@Cassio GrecoCette ville est une renaissance pour moi. Même si j'adorais mon pays, l'Espagne, et que je me languissais déjà de savoir quand j'allais y retourner pour quelques semaines, il n'en était pas moins que je remerciais la chance que j'avais eu de réussir à me construire une vie ici, après tout ce que j'avais vécu dans mon pays. J'avais demandé une seconde chance, une vie plus calme et paisible et jusque là, je recevais ce que je souhaitais. Mon bar fonctionnait bien, j'arrivais à garder l'ambiance familiale que je souhaitais, on faisait quelques soirées à thème sympathiques, j'avais engagé une nouvelle serveuse adorable, j'avais rencontré des gens intéressants.
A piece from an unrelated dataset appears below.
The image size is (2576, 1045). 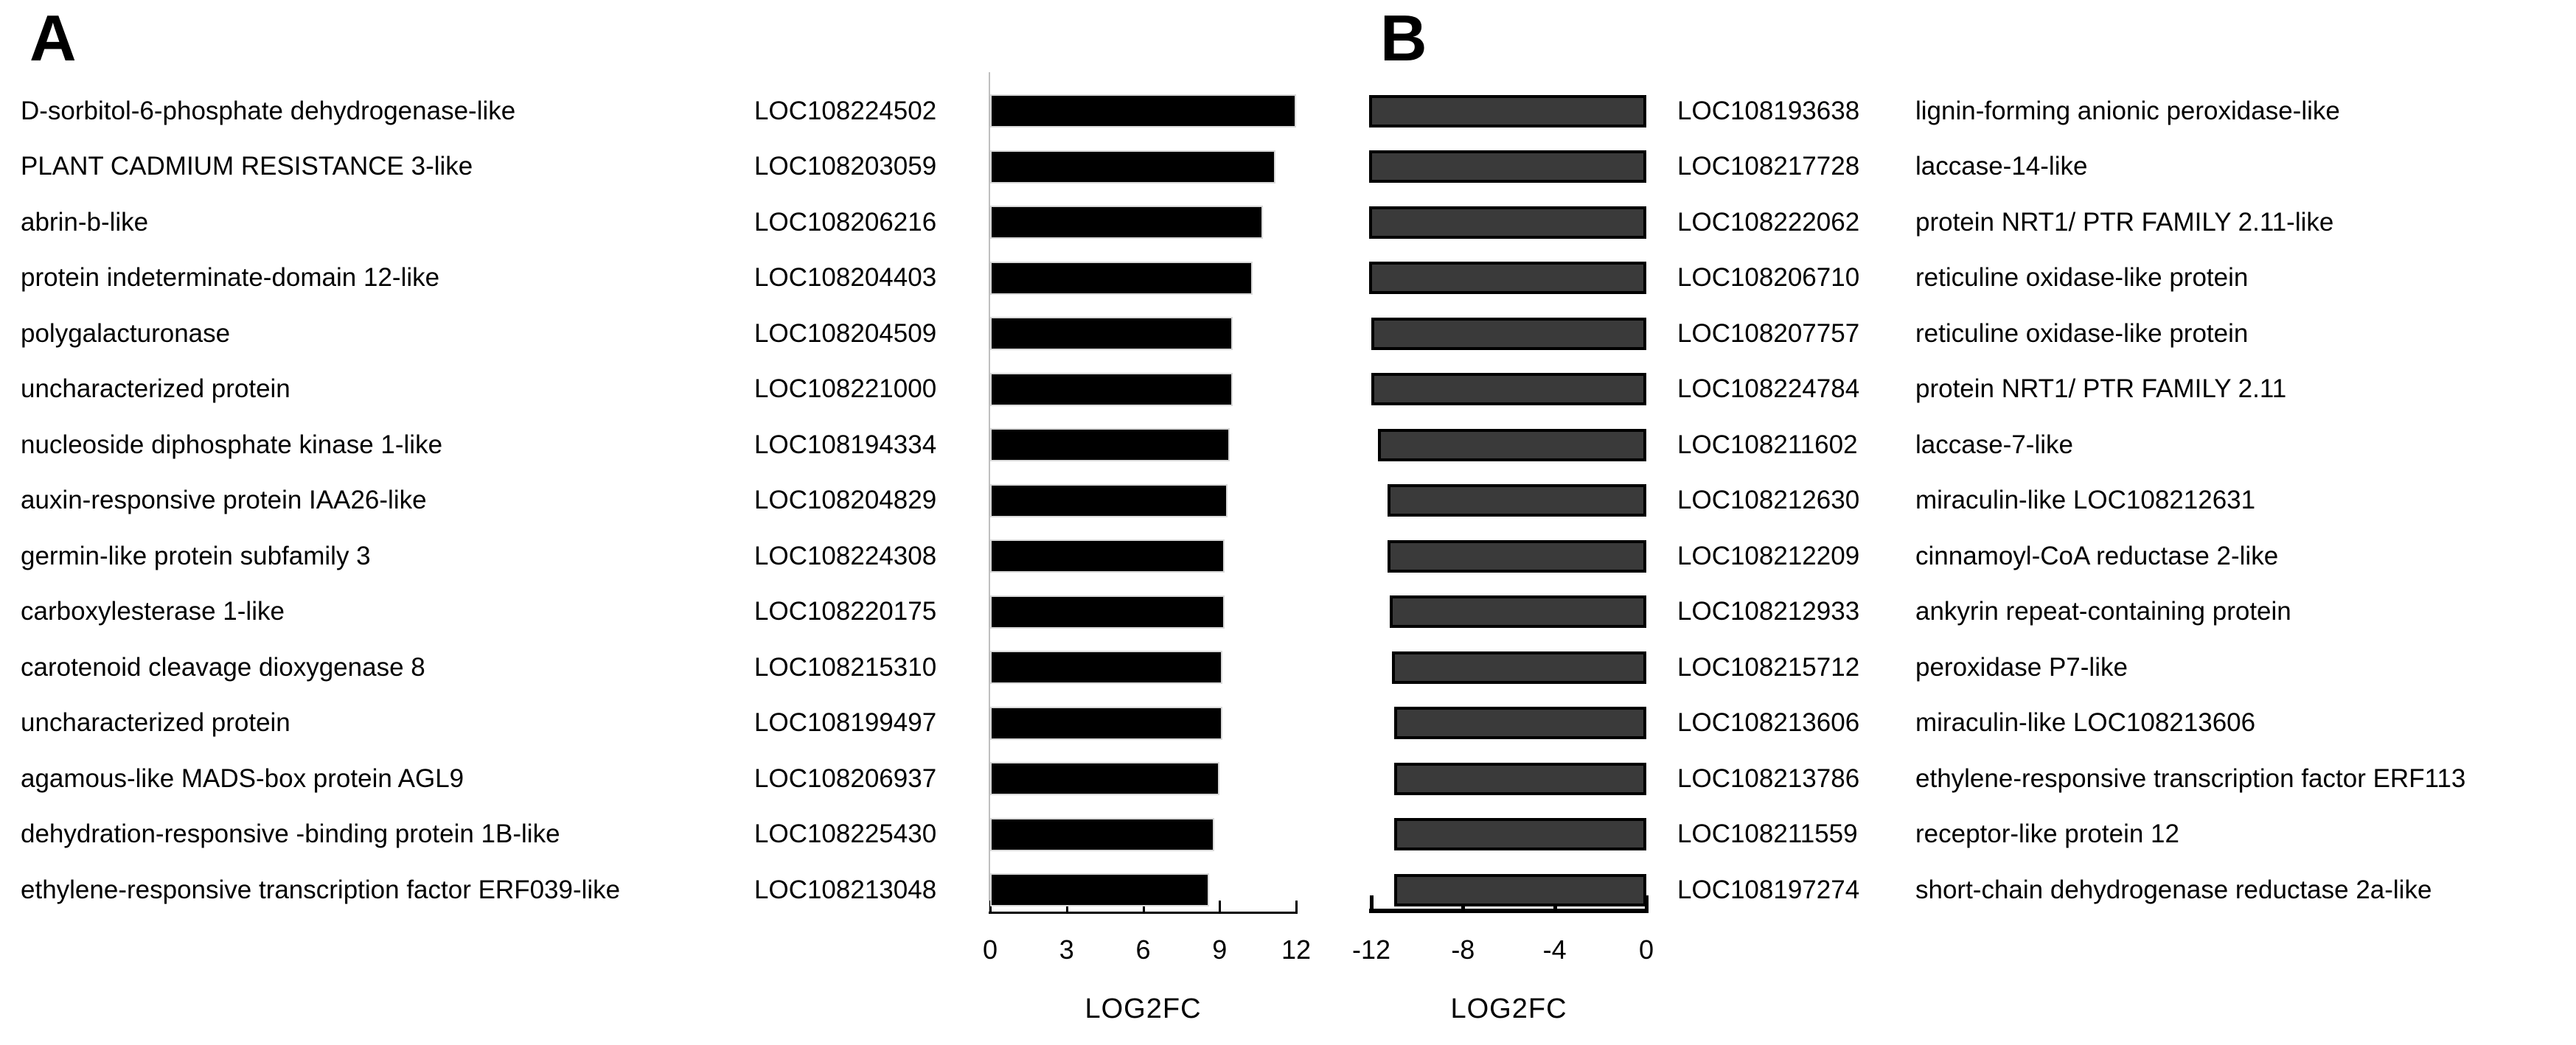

Que demander de plus? Personne n'était trop au courant de mon passé, ce qui m'évitait de devoir en parler et ouvrir une plaie pas cicatrisée.
Une de ces personnes intéressantes que j'avais rencontré était Cassio. Un vrai pote, maintenant, en dehors de mes collègues de travail. Étonnante amitié naissante, d'ailleurs, car Cassio était un italien pure souche. En général, on a tellement les sangs chauds nous les latinos qu'on a du mal à se regarder en face. Si ça se trouve, en Europe, on aurait eu plus de mal à nouer le lien qu'ici. On se retrouvait, deux européens, à parler du pays, à se servir des bouffes bien de chez nous, chez l'un, chez l'autre ou au bar, à parler de tout et n'importe quoi. Un vrai poto quoi, un frère comme on dit. C'était vraiment agréable de pouvoir compter sur une amitié pareille, quelqu'un qui nous comprends, quelqu'un qui ressent la même nostalgie du pays.
Je fermais mon bar quand il passait la porte. Comme souvent, on se retrouvait à la fermeture pour se boire des verres et bouffer à l'oeil. Je venais lui taper dans la main quand il arrivait. heeey ça va? lui demandais-je alors en lui souriant. bon écoute pour ce soir j'ai tenté une recette de chez toi, j'ai regardé sur le net. Je saaais que tu vas me dire que ça a rien à voir avec la Sicile mais sois sympa, steuplait. lui fis-je alors en riant. Je sortais nos assiettes du chauffe plat vers le bar où on s'installait toujours. quoi de neuf? lui demandais-je ensuite pour entamer notre conversation.